JJ relata que, desde o primeiro dia, notou tensão entre Fiuk e o diretor. Ele também aponta atrasos recorrentes do ator, o que empurrava cenas previstas para a noite para a madrugada. Em algumas situações, afirma ele, Fiuk chegava a questionar decisões criativas de André, gerando disputas sobre quem conduziria o set.

Outro ponto que chamou atenção do produtor foram exigências consideradas desproporcionais ao tamanho da produção, como a solicitação de escolta armada para deslocamentos curtos até o local de filmagem. JJ comenta que esse comportamento contrastava com momentos de lazer, quando Fiuk circulava pela cidade sem qualquer tipo de segurança adicional.

Com a primeira etapa concluída, a equipe se preparava para retomar as gravações no início do ano seguinte. Porém, os contatos com Fiuk passaram a ficar raros. De acordo com JJ, o diretor tentou falar com ele mais de cinquenta vezes sem resposta. Só então o produtor afirma ter descoberto que Fiuk não queria continuar o projeto porque o roteiro em uso já não correspondia mais à história original escrita por ele.

JJ explica que, a pedido do diretor, criou uma nova versão do roteiro, mais comercial e adequada para atrair patrocinadores. Segundo ele, essa adaptação foi o que tornou possível captar recursos, mas gerou um impasse que nunca foi resolvido. Fiuk, afirma o produtor, não aceitava as mudanças nem as inserções comerciais que garantiam o financiamento.

A ruptura levou André a reiniciar tudo do zero, agora com o título Asfalto. O ator passou a desenvolver um filme próprio. E JJ, após se afastar de ambos, iniciou sua própria produção, financiada integralmente por seus empreendimentos.

Mesmo afastado, ele relata que continuou ajudando Fiuk por meses, sugerindo caminhos e ideias para o longa do ator.
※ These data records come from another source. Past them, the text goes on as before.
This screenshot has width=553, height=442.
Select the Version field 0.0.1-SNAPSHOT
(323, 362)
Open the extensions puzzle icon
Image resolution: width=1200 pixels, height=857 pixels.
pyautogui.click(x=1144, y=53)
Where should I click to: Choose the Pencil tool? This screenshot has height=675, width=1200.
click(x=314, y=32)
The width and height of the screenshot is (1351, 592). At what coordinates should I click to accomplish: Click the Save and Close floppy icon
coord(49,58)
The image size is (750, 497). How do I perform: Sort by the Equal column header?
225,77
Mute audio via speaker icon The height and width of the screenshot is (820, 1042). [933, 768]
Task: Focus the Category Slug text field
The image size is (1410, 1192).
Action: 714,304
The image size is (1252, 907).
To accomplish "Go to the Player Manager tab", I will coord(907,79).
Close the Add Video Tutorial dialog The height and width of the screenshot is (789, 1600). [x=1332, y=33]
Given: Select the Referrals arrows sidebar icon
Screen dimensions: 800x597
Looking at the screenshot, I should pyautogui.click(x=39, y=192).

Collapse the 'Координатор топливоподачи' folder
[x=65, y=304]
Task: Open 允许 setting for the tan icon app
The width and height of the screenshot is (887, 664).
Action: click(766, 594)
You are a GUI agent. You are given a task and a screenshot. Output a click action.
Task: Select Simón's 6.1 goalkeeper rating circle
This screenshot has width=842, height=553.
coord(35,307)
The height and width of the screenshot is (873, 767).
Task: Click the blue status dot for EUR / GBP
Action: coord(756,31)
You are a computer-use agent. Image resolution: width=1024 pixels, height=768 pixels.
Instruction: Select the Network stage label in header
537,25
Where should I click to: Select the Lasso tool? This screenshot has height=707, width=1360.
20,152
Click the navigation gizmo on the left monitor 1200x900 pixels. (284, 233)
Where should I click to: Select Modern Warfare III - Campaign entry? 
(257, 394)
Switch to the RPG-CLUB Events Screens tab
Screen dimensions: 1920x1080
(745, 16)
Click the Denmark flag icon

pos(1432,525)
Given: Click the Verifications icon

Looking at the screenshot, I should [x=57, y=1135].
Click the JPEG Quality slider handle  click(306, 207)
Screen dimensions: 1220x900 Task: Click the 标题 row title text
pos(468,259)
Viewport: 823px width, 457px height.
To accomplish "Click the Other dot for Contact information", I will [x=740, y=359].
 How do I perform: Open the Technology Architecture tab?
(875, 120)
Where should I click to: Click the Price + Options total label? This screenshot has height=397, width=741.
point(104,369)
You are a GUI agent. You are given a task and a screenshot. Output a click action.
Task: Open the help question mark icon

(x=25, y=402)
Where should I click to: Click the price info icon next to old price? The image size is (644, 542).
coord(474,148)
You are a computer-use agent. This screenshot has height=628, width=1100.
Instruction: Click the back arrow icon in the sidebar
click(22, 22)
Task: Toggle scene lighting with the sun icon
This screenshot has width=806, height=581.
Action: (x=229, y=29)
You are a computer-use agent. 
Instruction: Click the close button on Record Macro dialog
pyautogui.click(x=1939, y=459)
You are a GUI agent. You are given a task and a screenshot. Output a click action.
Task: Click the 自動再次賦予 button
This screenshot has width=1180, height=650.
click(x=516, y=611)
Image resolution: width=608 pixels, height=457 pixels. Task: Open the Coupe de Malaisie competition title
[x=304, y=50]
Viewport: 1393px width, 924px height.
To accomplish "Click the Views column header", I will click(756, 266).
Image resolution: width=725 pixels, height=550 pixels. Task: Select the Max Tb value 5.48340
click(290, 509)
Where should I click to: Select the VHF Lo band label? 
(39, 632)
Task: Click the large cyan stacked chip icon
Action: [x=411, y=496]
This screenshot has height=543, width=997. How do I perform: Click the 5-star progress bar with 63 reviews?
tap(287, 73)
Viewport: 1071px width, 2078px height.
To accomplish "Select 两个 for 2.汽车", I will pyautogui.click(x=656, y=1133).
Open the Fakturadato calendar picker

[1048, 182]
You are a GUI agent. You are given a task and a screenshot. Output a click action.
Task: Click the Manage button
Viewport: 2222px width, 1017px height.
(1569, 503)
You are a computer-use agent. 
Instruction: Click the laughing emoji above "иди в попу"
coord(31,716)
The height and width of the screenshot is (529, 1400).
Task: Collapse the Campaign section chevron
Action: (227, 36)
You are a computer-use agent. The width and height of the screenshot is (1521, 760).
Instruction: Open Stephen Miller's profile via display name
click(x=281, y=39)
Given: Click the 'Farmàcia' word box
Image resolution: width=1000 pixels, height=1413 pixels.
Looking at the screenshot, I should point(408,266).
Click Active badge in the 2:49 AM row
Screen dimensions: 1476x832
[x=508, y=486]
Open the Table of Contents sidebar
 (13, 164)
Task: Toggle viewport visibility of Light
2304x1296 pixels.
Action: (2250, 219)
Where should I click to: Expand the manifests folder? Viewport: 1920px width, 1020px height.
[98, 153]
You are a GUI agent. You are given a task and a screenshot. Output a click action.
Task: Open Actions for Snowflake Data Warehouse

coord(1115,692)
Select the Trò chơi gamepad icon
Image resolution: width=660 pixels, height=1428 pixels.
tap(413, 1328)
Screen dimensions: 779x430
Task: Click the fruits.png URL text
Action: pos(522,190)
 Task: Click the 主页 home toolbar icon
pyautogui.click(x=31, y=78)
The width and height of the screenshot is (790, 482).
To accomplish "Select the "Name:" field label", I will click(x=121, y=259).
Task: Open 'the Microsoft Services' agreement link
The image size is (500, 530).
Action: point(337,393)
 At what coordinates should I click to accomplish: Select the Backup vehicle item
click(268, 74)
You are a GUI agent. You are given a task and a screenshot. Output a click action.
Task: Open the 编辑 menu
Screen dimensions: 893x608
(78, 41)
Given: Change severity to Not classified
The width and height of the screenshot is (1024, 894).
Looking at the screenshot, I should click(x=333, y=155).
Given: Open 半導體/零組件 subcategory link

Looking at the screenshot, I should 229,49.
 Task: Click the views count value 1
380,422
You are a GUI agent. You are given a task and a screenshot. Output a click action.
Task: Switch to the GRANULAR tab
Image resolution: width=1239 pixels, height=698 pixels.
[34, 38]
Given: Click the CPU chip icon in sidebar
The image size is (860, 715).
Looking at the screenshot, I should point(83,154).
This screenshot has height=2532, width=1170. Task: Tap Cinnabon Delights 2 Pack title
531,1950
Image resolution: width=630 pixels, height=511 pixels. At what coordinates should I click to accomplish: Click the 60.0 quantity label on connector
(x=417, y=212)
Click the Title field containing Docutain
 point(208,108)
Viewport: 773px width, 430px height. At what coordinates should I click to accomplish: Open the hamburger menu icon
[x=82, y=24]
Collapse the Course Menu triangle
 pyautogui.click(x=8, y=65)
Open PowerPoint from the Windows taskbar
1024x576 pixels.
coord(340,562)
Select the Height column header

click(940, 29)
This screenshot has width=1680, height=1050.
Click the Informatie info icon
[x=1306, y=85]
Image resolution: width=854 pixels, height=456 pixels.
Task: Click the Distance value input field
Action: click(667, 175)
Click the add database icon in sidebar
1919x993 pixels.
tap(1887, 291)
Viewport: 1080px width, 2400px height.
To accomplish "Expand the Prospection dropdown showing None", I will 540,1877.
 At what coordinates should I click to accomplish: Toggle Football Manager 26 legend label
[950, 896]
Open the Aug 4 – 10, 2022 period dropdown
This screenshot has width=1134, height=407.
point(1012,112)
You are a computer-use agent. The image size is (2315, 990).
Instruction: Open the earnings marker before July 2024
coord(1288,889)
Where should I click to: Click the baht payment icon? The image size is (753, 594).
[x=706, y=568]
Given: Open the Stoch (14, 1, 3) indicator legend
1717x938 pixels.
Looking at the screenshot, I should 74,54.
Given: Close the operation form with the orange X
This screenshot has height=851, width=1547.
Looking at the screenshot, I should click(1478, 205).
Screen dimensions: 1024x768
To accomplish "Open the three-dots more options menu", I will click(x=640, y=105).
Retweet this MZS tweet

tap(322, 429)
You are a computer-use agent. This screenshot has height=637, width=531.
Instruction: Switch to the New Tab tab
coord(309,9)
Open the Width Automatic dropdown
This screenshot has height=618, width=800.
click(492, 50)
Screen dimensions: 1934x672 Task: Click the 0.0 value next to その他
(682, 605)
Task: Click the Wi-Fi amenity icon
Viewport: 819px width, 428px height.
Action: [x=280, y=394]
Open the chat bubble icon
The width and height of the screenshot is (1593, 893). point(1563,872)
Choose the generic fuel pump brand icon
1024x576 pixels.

A relação estremou depois que Fiuk interpretou como concorrência o anúncio do Desafio Jota Racing, evento de JJ que também abrigará cenas de seu futuro filme.

Hoje, a história que começou como um único projeto deu origem a três. O diretor segue com Asfalto, Fiuk desenvolve seu roteiro e JJ já tem equipe, direção e recursos definidos, com as primeiras cenas previstas para serem gravadas em dezembro, durante o evento esportivo.

A disputa agora migra para o público, que assistirá às três versões nascidas da mesma origem e decidirá qual delas consegue transformar turbulência em cinema.